=== Begin Enclosure ===

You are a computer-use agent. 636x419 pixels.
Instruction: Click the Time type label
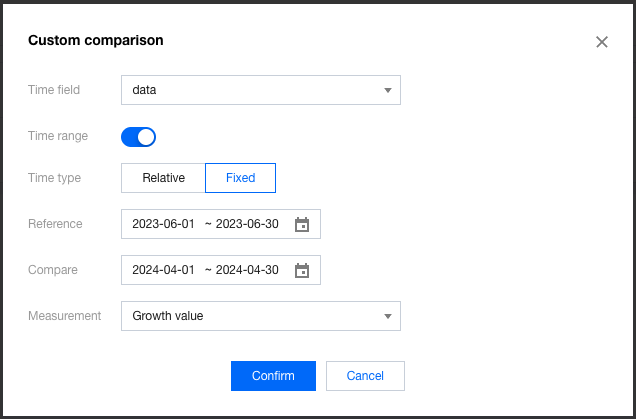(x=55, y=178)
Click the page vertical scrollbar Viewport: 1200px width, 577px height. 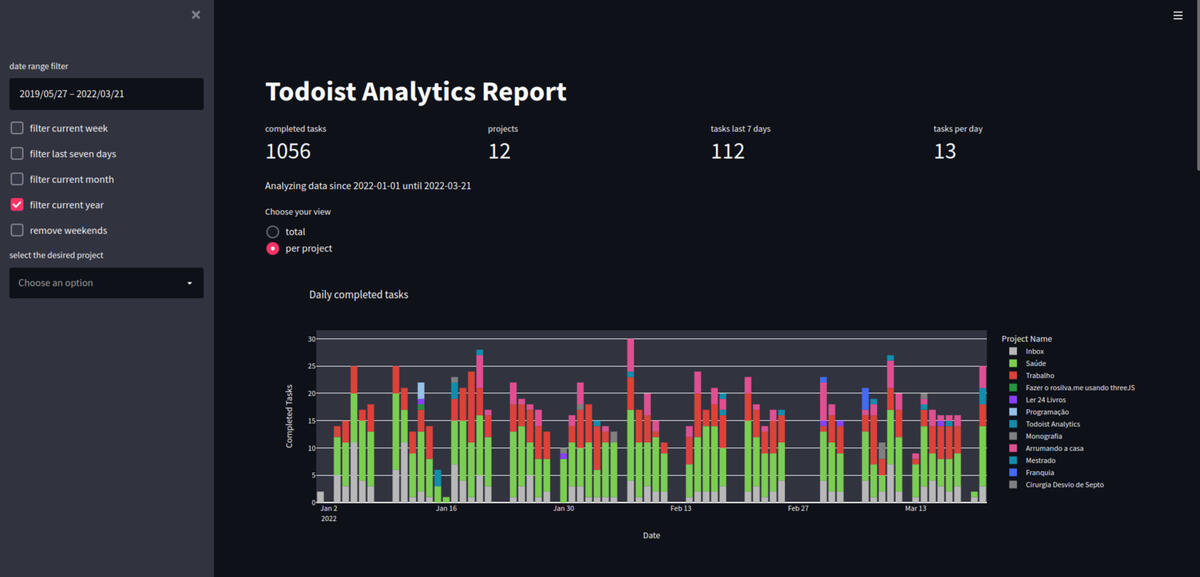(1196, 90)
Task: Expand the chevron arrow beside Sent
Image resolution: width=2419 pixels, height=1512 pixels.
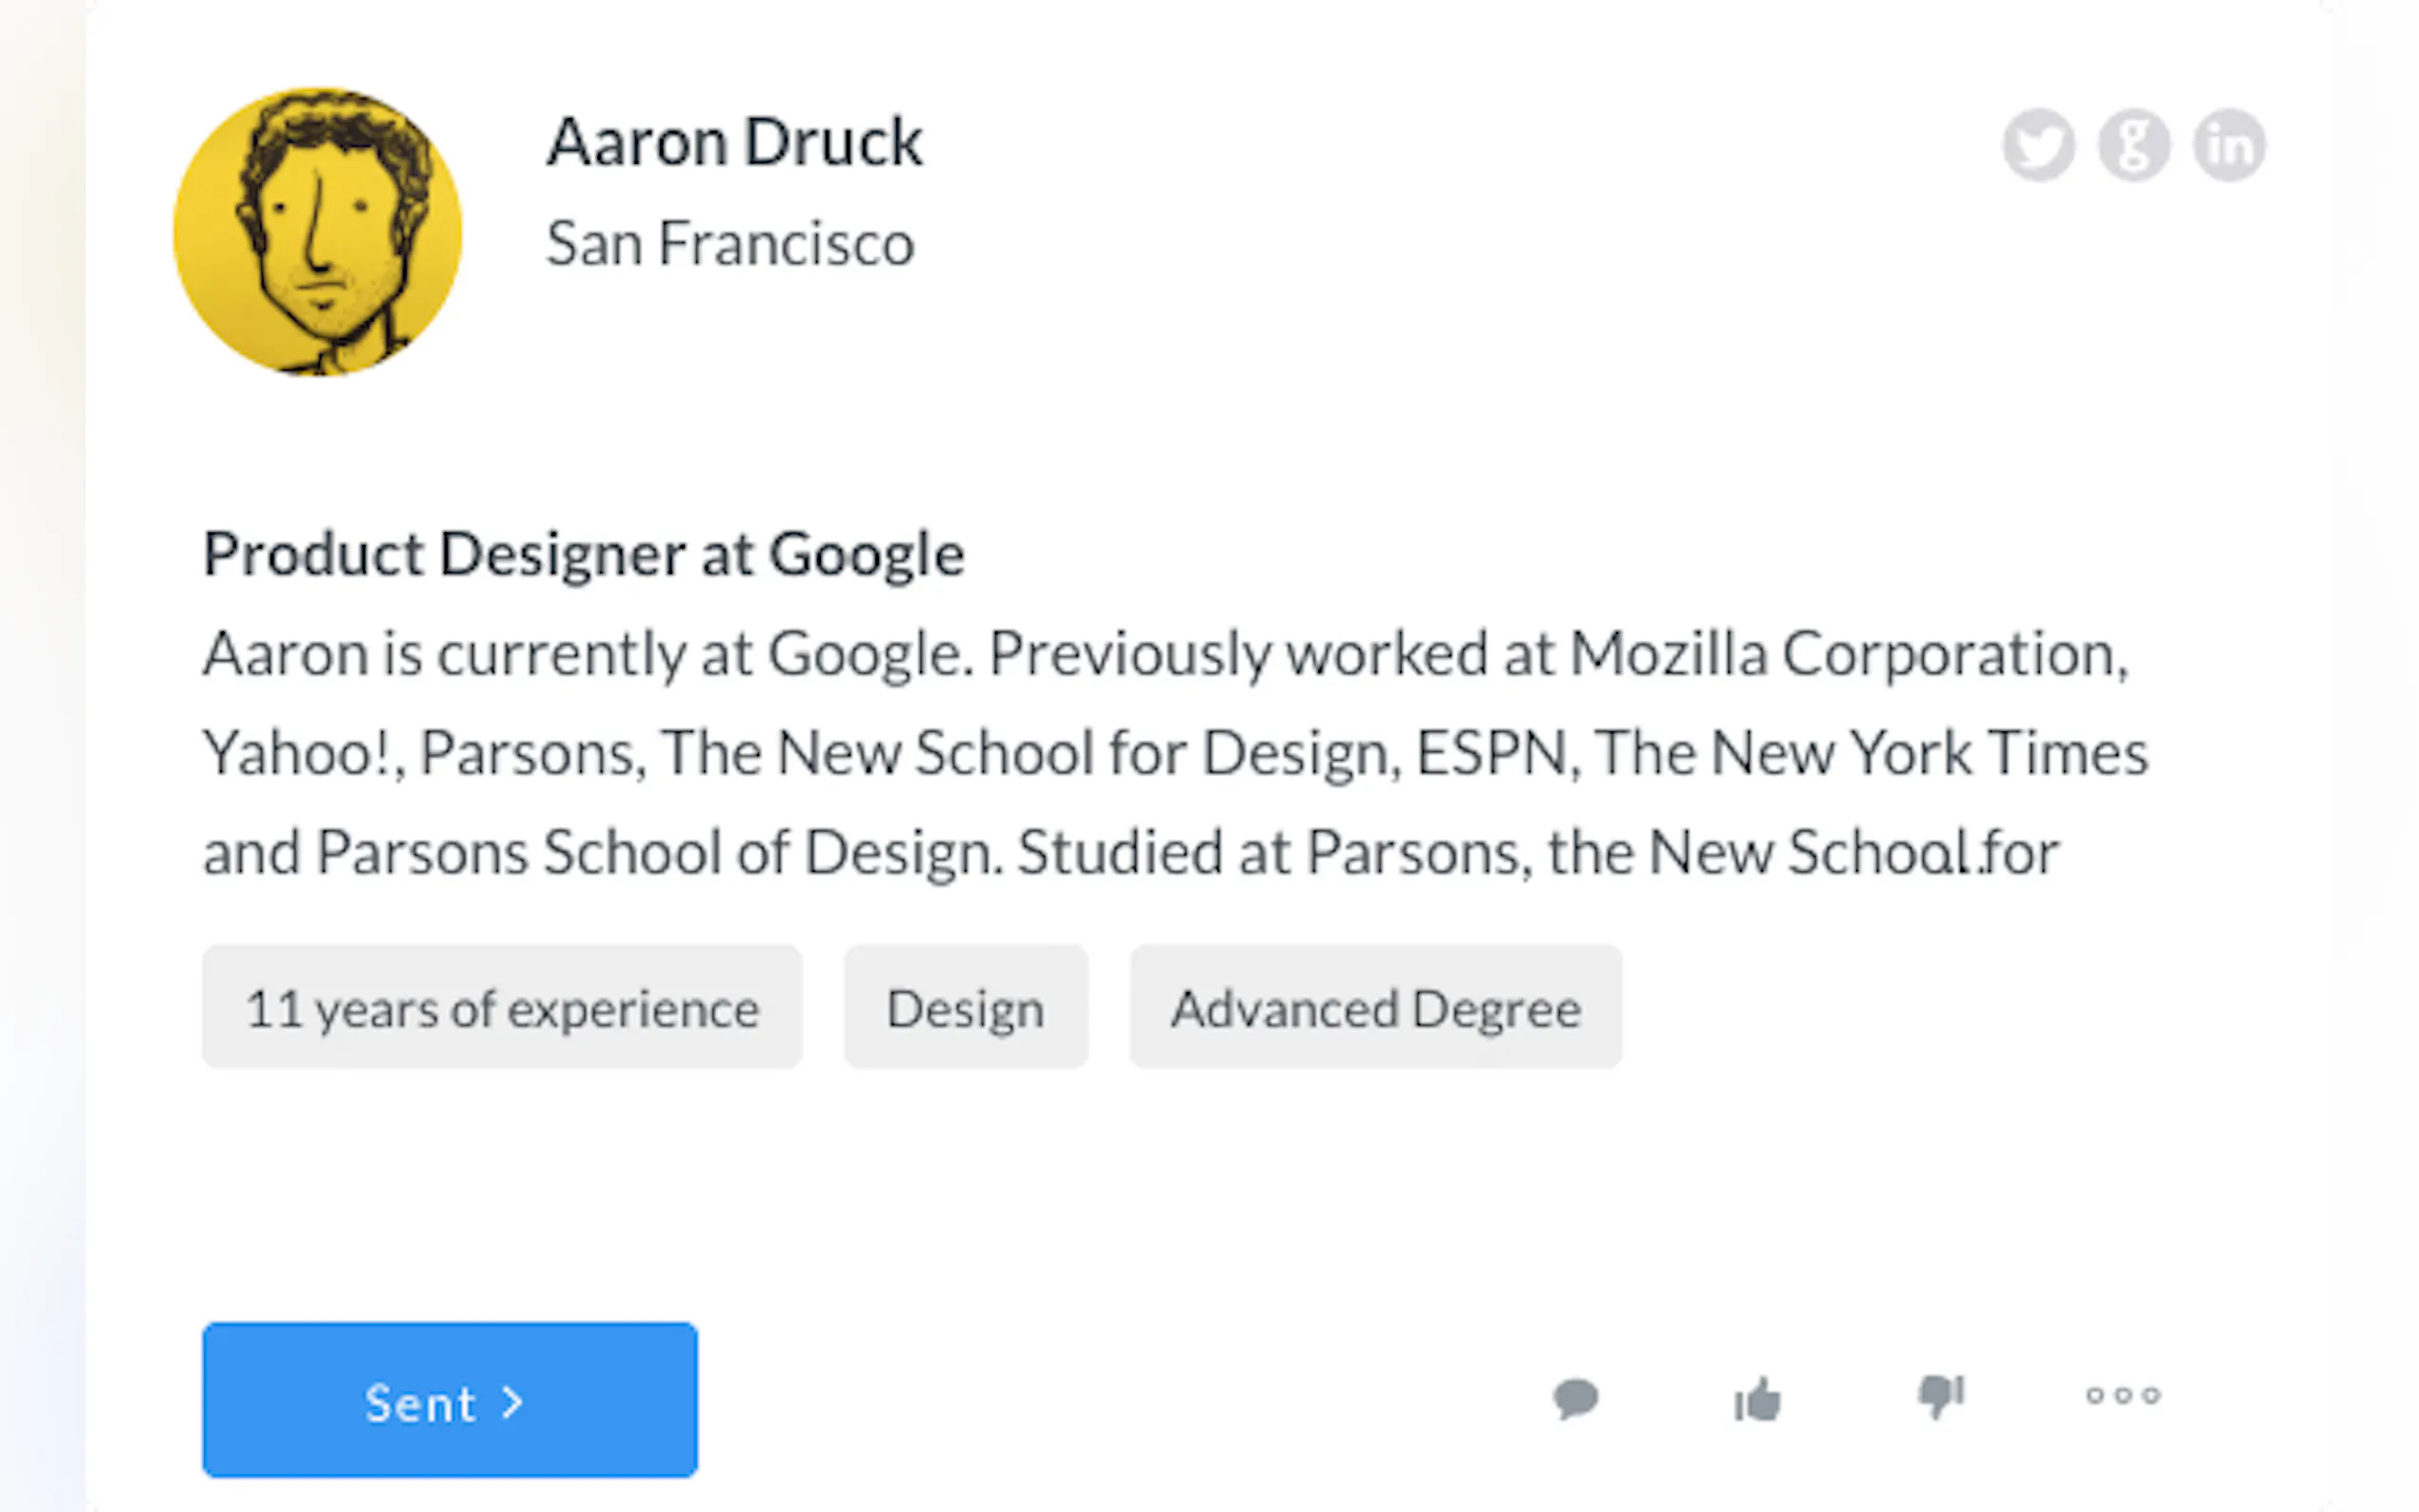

=== End Enclosure ===

* **PROBLEM REQUIREMENTS**
Find every line in the records that uses the string "pixels", then copy it.

* **RESULT FOR THIS TASK**
You are a computer-use agent. 636x419 pixels.
Image resolution: width=2419 pixels, height=1512 pixels.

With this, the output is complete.